> **WHAT IS REQUIRED**:
Look through the records below for the line with "Instruction: Select the June". Return that line and each one after it up to and including the line with "Choose the 戰術-普攻 gem row", exactly.

Stored data entries

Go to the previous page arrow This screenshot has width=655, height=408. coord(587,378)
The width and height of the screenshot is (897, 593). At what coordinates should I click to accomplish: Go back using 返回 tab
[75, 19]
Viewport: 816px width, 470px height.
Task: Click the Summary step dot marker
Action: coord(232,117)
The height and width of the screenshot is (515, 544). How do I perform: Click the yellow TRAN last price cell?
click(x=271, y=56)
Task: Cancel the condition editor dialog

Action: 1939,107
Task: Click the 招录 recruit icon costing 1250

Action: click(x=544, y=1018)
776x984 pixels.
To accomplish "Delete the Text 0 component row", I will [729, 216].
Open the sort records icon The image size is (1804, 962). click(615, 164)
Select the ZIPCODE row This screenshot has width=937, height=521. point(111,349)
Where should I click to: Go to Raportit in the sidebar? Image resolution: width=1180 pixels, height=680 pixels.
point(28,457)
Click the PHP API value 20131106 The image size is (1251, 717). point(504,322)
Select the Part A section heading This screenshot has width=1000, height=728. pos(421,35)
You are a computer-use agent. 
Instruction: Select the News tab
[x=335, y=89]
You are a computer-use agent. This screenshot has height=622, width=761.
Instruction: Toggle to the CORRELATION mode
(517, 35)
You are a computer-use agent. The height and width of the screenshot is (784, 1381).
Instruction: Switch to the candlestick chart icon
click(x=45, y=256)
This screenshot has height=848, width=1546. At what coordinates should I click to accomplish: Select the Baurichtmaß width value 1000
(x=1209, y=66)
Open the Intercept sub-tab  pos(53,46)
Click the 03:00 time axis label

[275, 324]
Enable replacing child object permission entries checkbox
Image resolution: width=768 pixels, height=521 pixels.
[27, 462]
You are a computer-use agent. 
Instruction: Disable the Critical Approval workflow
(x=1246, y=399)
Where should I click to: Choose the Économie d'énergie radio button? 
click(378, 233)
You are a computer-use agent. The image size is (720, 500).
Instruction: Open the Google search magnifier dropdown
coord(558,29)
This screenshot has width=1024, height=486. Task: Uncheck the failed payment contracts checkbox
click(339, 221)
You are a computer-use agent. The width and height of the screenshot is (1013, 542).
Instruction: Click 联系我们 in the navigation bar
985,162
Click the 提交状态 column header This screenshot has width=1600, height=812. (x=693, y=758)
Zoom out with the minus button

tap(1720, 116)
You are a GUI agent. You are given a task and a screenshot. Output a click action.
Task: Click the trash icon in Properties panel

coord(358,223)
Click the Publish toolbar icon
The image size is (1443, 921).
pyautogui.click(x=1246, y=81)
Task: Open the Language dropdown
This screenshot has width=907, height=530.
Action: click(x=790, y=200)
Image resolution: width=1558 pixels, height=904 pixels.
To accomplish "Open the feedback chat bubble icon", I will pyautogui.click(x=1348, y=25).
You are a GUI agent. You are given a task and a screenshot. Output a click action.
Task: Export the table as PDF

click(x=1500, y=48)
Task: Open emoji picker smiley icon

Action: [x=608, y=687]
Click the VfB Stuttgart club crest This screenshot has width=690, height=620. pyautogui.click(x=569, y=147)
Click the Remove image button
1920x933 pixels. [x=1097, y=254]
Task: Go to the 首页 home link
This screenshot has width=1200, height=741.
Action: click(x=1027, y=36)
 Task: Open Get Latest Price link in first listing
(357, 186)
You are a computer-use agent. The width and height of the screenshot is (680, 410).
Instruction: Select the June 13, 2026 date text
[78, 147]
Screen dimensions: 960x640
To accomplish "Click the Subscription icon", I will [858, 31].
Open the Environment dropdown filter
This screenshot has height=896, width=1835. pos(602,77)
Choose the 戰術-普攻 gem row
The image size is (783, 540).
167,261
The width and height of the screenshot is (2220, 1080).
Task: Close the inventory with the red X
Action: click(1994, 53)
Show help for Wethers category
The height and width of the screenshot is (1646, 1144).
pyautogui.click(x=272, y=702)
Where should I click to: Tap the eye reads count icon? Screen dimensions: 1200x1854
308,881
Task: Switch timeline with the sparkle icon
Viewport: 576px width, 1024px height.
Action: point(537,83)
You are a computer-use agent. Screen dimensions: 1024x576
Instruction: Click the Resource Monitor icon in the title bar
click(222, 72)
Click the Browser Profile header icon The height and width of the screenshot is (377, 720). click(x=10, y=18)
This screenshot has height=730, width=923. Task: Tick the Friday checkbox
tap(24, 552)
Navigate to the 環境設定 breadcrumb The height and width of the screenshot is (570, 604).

> **RESPONSE TO THIS EXERCISE**:
Instruction: Select the June 13, 2026 date text
[78, 147]
Screen dimensions: 960x640
To accomplish "Click the Subscription icon", I will [858, 31].
Open the Environment dropdown filter
This screenshot has height=896, width=1835. pos(602,77)
Choose the 戰術-普攻 gem row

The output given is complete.